Activity>
Pictures in the entries below are excluded; copy only the lines from the one containing "Image resolution: width=624" to the one containing "You are a computer-use", both included.

Entries shown>

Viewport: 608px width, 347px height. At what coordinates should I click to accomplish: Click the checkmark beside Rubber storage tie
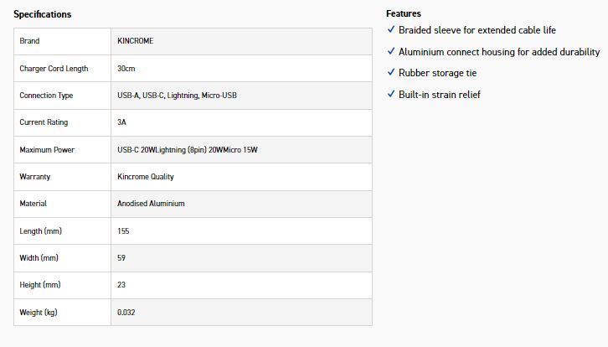tap(390, 73)
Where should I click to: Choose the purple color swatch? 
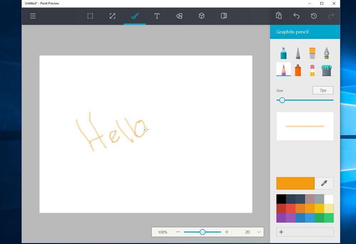281,218
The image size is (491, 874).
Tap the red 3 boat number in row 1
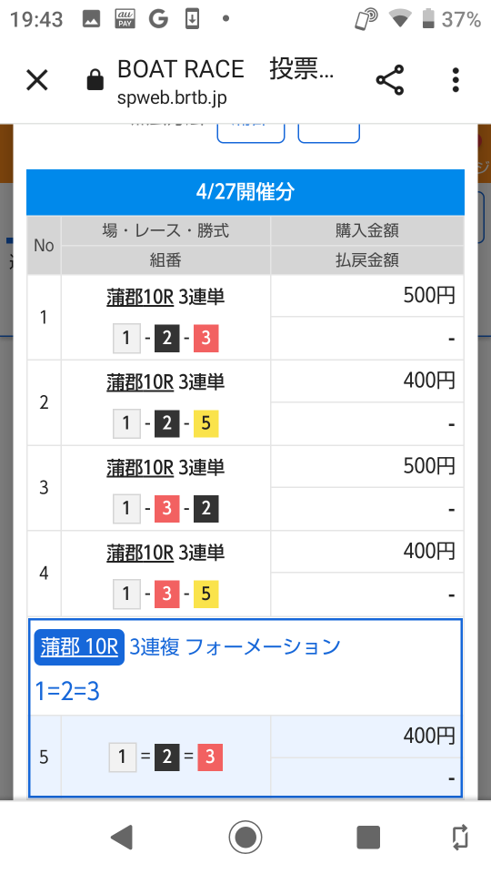[x=206, y=339]
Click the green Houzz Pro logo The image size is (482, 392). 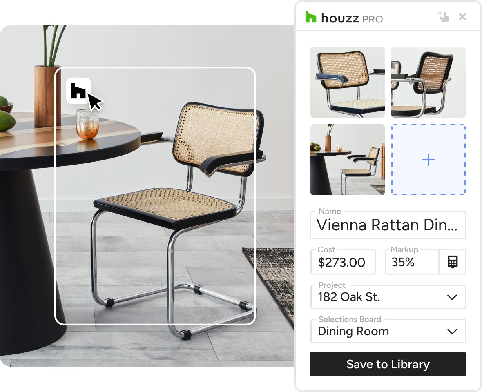point(310,17)
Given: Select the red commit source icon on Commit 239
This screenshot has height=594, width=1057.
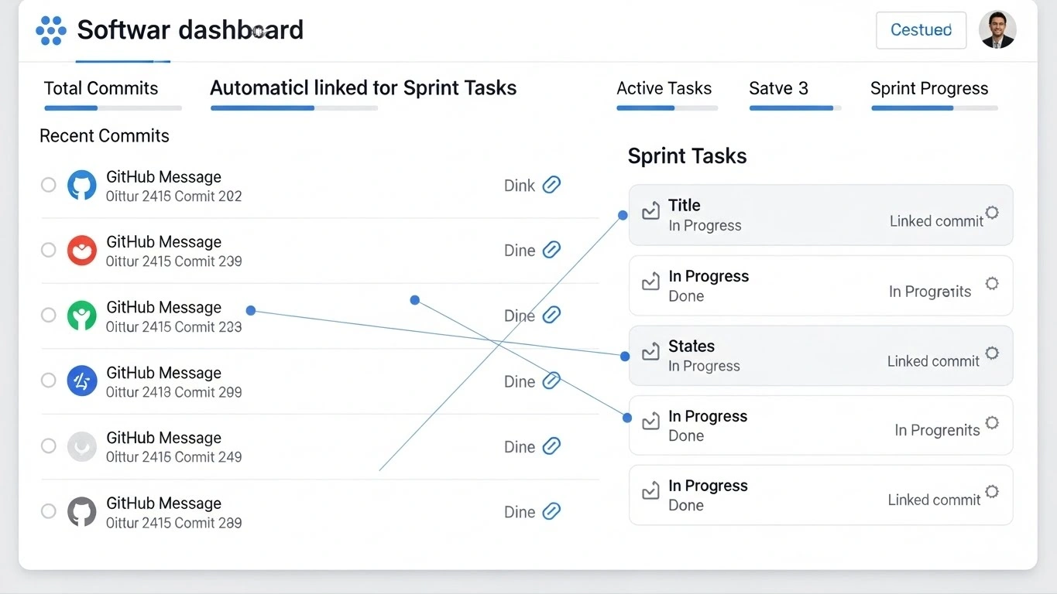Looking at the screenshot, I should click(x=81, y=250).
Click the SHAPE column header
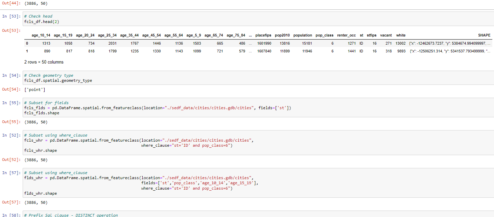This screenshot has width=494, height=217. 484,35
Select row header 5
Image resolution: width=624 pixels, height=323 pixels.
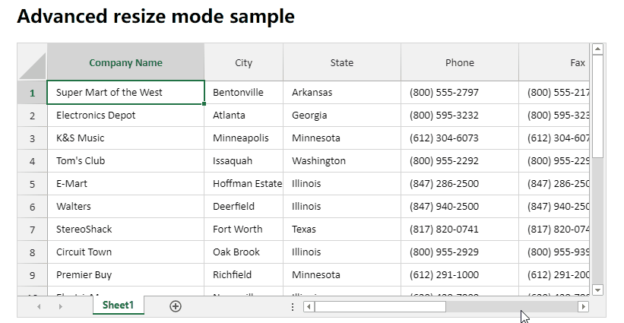tap(32, 184)
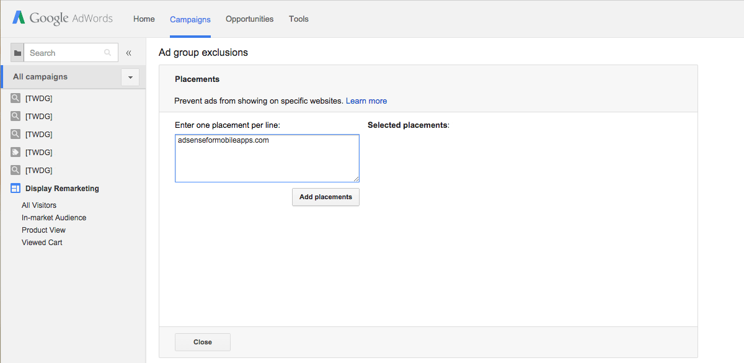Open the In-market Audience ad group
Image resolution: width=744 pixels, height=363 pixels.
54,218
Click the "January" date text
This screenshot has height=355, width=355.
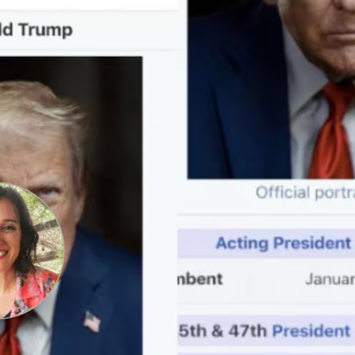coord(330,279)
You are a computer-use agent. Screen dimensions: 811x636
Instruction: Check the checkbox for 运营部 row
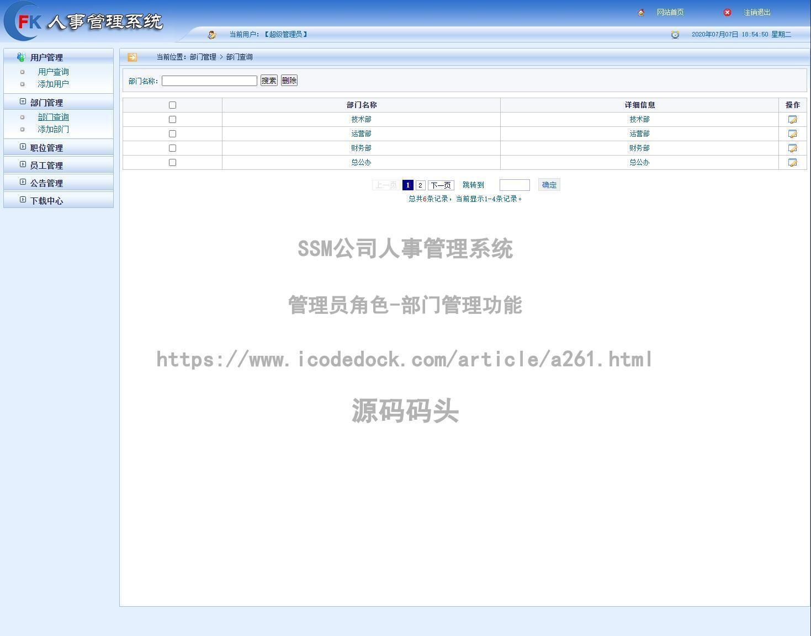point(172,133)
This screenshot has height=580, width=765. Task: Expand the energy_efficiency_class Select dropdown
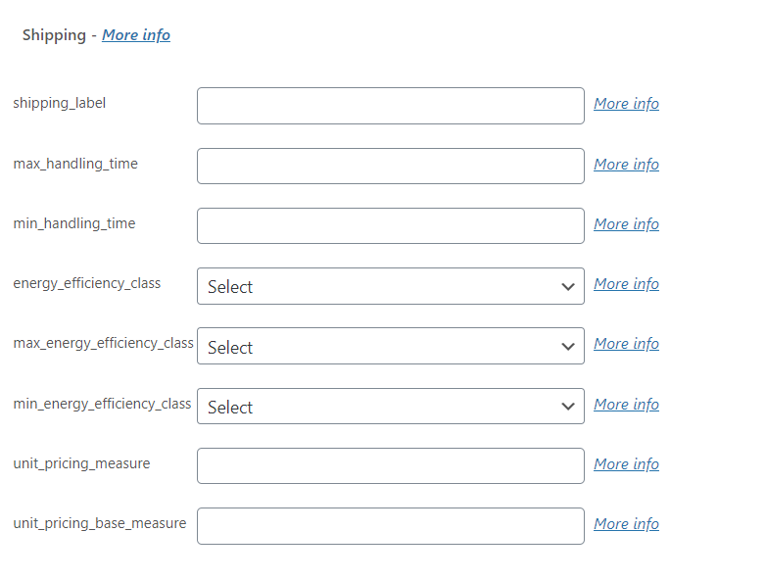click(390, 286)
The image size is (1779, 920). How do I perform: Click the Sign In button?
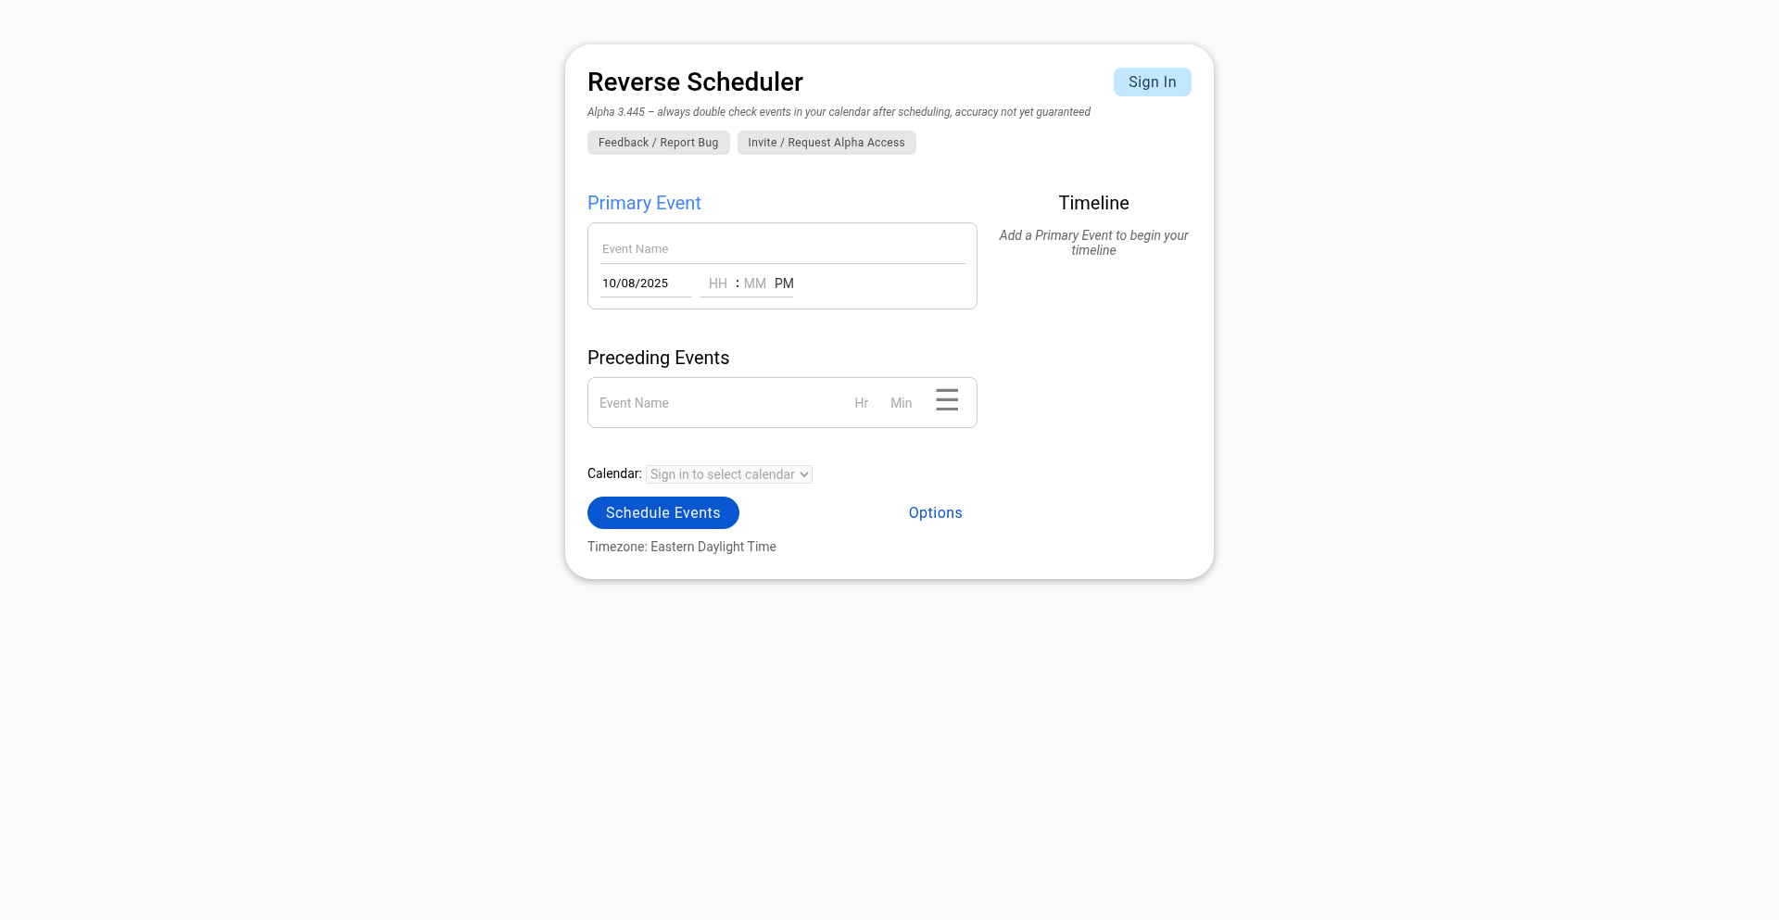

Exercise solution>
Image resolution: width=624 pixels, height=323 pixels.
tap(32, 184)
Open the In-market Audience ad group
Image resolution: width=744 pixels, height=363 pixels.
54,218
Click the "January" date text
This screenshot has height=355, width=355.
coord(330,279)
You are a computer-use agent. Screen dimensions: 811x636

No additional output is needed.